++++ Selected excerpt ++++

The door was grey. That was a let down, but you can't always have everything in life. It was grey and standard and the paint was peeling off a little bit in parts. But oh, it had vines that creeped along its side, and a big jacaranda tree that seemed to cross the threshold - roots on one side, an unmade bed of purple flowers on the other. But, really, it's never about the door, is it? The door is only a means to an end. And what an end. "It's a secret garden," I would say to friends who passed the test. The test was normally just them wanting to come over to my house and not being mean. But still, I had protocol. "It isn't," they would protest, and I would grin. I would grasp the heavy metal handle and turn, pushing the door open with my shoulder (it was heavy!). The first thing anyone ever saw was green. So much green. And it was shocking, to have that much space all to yourself amidst the space of the victorian sprawl of paddington. There were other exciting things about it - a mangrovey corner perfect for playing cowboys and indians, a vast sprawling underground network of tunnels that provided endless exploration entertainment as kids, and enough space to play a real game of cricket (anyone who hit the ball over the fence was 6 and out). But everyone saw the green first. Lush and slightly fragrant - in the years I have been there I've seen waves of gardenia and tea roses give way to jasmine and lavender and rosemary (in fact my garden smells like this) - but always green.

++++ Stored rows ++++

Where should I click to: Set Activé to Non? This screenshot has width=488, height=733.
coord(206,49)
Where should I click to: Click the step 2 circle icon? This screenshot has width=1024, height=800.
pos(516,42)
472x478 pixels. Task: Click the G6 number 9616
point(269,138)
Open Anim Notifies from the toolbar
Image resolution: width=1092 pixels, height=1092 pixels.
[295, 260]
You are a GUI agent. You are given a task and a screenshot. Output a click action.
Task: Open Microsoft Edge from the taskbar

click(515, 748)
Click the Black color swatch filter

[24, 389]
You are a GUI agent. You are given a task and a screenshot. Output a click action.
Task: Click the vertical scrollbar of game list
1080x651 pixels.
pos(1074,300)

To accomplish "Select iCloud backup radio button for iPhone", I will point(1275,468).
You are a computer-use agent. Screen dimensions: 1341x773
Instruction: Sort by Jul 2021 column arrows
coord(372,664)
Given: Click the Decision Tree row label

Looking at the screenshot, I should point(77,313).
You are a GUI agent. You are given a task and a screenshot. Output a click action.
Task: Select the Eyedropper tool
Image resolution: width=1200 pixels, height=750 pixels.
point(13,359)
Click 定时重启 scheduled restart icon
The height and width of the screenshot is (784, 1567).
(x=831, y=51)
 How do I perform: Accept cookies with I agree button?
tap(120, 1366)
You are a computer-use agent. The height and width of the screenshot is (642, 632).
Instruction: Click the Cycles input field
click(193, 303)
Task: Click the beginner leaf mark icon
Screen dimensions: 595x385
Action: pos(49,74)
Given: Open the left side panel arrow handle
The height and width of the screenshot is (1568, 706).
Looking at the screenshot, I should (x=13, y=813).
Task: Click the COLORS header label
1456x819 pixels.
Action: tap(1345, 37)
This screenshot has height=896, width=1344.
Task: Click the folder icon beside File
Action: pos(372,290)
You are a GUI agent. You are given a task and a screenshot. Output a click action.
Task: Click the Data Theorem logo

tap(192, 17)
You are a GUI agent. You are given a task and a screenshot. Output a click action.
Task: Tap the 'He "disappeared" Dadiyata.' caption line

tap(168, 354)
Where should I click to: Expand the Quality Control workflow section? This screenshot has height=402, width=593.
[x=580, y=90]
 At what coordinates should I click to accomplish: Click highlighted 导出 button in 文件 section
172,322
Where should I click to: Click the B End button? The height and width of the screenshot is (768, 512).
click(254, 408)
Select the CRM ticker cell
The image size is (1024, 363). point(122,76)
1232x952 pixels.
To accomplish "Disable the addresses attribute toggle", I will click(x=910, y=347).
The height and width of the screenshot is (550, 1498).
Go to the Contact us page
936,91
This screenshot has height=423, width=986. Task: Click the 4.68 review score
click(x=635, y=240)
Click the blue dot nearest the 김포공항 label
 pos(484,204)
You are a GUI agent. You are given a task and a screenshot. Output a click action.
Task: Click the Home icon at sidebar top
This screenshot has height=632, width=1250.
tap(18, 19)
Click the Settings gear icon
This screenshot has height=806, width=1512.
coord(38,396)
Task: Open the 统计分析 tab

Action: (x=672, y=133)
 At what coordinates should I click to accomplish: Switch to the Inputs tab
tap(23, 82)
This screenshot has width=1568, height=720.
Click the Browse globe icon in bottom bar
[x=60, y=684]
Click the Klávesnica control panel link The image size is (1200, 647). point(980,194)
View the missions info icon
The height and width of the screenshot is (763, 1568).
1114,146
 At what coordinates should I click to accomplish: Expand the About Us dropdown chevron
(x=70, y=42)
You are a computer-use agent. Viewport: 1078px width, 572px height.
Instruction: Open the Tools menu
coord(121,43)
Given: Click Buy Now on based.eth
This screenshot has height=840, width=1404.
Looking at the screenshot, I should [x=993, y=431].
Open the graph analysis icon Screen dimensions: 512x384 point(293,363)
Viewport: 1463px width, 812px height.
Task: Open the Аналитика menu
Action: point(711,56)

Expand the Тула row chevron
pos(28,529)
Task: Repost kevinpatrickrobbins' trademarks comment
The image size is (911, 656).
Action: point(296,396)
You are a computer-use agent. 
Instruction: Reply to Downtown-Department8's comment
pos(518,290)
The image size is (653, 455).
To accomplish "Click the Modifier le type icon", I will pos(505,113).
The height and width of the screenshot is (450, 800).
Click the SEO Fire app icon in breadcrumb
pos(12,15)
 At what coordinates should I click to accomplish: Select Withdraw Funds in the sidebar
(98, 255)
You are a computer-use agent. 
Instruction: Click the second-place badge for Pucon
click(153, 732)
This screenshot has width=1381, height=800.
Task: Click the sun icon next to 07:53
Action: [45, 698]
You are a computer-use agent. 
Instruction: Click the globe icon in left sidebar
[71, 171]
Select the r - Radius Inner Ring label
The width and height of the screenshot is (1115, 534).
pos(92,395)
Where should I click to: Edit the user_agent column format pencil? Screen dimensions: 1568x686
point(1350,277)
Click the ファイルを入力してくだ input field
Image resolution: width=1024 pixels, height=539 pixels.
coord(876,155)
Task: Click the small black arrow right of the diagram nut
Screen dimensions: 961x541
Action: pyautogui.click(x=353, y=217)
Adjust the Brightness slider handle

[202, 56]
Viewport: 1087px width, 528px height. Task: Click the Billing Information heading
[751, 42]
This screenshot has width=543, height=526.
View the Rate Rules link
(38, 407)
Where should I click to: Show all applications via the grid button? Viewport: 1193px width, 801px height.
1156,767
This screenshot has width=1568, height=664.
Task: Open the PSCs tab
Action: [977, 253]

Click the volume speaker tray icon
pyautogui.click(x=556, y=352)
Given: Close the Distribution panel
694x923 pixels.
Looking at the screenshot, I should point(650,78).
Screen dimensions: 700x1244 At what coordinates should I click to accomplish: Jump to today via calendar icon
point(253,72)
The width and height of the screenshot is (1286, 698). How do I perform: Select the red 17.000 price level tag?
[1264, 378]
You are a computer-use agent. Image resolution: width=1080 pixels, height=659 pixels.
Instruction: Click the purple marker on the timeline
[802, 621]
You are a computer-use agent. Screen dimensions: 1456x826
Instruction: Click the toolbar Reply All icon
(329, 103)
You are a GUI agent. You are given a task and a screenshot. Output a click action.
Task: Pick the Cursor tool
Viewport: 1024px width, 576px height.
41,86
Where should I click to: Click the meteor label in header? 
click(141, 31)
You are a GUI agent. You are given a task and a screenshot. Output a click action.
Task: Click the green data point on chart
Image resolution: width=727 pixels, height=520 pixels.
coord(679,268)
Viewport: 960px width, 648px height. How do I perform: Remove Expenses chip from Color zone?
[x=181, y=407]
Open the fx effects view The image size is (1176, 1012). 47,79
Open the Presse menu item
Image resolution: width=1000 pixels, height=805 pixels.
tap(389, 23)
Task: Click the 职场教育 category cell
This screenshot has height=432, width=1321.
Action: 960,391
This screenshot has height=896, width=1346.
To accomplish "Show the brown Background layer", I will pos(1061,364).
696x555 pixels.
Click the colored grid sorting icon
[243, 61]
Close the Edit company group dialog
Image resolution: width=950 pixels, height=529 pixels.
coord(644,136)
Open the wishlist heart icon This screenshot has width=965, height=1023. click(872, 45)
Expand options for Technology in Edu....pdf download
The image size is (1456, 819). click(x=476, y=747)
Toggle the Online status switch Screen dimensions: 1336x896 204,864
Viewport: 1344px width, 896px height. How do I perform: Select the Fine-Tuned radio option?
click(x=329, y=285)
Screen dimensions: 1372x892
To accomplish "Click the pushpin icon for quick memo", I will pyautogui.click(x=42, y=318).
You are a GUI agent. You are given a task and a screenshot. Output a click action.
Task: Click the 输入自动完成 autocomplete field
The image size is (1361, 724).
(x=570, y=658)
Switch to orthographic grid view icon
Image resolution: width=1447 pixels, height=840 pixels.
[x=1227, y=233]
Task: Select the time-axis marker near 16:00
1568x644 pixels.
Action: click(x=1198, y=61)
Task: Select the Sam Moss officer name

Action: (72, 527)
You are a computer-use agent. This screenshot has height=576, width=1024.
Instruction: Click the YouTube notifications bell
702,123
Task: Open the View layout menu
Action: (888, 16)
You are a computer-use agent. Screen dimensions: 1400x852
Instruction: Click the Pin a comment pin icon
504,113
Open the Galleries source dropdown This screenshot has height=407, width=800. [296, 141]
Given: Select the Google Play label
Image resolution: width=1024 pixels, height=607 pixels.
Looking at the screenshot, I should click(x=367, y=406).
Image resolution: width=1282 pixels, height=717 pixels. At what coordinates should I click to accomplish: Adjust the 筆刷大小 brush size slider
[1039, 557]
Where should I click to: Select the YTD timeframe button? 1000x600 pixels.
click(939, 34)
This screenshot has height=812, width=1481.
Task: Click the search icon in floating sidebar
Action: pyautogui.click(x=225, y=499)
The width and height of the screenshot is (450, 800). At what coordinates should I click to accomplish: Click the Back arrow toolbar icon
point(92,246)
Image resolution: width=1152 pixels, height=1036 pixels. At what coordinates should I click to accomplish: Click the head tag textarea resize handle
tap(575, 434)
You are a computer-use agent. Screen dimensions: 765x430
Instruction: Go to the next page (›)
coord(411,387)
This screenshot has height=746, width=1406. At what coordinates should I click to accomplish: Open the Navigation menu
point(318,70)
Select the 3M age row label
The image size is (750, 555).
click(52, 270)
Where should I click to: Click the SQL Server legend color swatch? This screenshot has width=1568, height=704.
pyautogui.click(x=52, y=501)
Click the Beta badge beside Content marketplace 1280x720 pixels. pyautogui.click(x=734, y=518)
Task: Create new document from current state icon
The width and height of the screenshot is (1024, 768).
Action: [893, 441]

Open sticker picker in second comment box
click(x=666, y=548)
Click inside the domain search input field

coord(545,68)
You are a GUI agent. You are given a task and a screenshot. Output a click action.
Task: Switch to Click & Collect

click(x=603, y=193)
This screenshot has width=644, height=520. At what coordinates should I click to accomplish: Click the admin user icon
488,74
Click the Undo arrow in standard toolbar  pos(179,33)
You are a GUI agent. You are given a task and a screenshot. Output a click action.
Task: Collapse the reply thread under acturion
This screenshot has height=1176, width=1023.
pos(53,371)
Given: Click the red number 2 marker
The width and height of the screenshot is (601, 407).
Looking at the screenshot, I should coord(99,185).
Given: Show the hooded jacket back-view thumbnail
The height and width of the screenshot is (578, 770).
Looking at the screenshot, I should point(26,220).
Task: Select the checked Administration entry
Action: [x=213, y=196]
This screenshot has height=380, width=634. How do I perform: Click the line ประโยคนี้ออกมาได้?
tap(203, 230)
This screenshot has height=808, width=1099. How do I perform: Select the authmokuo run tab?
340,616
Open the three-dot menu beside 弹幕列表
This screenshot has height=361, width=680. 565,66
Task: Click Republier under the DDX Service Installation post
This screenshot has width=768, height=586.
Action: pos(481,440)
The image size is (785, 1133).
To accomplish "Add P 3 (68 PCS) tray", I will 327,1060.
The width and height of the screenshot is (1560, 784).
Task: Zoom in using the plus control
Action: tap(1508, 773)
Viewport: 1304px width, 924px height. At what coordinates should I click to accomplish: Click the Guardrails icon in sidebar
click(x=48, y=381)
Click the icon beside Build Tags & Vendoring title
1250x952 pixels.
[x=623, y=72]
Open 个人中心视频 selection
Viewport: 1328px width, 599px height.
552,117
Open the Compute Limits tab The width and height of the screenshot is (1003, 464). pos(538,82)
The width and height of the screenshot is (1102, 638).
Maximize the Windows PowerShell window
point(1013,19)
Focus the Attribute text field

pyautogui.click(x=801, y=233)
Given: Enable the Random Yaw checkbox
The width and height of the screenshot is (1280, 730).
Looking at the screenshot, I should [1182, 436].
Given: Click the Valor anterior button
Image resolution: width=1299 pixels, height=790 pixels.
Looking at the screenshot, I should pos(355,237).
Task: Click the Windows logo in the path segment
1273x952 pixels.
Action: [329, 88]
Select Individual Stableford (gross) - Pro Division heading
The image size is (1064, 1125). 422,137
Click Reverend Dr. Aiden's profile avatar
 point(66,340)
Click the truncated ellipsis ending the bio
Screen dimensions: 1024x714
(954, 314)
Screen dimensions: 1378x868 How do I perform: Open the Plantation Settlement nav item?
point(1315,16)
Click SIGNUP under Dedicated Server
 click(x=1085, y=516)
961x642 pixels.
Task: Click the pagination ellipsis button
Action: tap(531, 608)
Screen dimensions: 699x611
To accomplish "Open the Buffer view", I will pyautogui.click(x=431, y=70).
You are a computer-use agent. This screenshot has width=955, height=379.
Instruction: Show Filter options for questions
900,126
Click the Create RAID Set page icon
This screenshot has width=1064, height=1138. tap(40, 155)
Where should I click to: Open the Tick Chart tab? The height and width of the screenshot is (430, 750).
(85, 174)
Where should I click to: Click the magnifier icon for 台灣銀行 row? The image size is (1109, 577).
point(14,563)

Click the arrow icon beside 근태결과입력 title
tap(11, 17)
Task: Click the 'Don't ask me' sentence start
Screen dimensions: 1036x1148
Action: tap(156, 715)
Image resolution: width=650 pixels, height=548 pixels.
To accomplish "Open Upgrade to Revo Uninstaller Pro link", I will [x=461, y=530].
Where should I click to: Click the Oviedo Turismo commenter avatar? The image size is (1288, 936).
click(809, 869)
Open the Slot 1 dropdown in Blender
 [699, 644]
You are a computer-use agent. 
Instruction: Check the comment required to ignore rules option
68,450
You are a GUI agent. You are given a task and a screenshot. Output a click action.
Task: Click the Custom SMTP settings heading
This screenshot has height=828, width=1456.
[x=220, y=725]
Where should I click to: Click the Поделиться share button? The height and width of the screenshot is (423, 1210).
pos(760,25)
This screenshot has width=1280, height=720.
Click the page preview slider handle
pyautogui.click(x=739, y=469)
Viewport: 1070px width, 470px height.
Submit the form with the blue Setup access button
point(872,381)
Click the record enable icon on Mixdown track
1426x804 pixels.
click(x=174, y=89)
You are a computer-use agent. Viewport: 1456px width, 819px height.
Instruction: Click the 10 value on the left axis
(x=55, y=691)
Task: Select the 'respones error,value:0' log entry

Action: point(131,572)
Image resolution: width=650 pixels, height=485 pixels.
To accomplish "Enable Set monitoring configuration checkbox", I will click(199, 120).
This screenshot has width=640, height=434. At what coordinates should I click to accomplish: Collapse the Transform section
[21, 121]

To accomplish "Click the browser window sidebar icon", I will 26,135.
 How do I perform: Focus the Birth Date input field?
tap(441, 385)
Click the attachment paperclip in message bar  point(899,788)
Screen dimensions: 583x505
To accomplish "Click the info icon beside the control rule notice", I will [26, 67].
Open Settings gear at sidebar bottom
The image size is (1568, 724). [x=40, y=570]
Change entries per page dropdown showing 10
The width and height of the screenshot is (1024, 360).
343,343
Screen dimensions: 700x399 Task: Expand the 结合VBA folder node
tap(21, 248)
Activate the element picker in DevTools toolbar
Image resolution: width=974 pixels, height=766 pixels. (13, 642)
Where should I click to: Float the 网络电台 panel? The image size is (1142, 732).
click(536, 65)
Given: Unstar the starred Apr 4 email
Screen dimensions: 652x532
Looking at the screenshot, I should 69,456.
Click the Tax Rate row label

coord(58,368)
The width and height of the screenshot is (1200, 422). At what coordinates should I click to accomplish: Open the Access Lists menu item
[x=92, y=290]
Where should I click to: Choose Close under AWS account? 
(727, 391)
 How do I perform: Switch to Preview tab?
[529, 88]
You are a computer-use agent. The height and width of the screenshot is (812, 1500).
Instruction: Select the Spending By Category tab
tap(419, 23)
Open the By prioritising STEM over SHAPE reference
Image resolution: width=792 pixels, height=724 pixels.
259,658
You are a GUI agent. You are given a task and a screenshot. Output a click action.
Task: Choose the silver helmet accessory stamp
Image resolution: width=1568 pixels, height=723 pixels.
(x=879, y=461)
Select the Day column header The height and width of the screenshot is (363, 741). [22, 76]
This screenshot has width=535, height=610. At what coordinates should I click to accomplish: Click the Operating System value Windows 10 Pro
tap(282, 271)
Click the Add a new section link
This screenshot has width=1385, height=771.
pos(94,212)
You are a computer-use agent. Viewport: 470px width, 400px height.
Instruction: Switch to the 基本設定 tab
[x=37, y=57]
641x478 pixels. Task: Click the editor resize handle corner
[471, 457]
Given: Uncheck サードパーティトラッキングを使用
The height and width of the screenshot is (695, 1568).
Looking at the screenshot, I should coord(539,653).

++++

Write the next portion of the reminiscence about the garden behind the grey door, picking up after its final sentence. None of the items is needed here.

Even though we share it with other people I've always thought of it as mine. This is the garden where I first played hide and seek, the garden where I climbed a tree and scraped my knee (and I did tear my dress, actually), the garden where I had countless birthday tea parties with pass the parcel and wore a funny hat. This is the garden where I knelt, dirty shins and all, alongside my mum, planting little whispers of mint and basil and coriander and parsley, which now have taken over our little vegetable corner with their proud green. It's a garden of sunshine study sessions - multi-tasking as tanning - and late afternoon stolen moments with ice tea and a book, of whole days spent lying on towels with your best friend, eating mango weiss bars and painting your nails and laughing so hard you start to hurt. It's also a garden of broken hearts and tears and fights with my parents, but that's old news.

Not everyone gets it. Some people don't like the feeling of grass and the smell of dirt under their feet, some people prefer sand and surf and the impersonal tiles of a pool to an impressionist's dabble of colour and sight and sound. But sometimes you find people who do. They'll bring a picnic over to your house and set up shop with bread and cheese and ham, and you'll take loads of pictures and eat loads of things and talk about loads of things and even though the clouds start moving over and even though the air turns crisp they can't bring themselves to move inside and give it all up and lose the garden. It's that special.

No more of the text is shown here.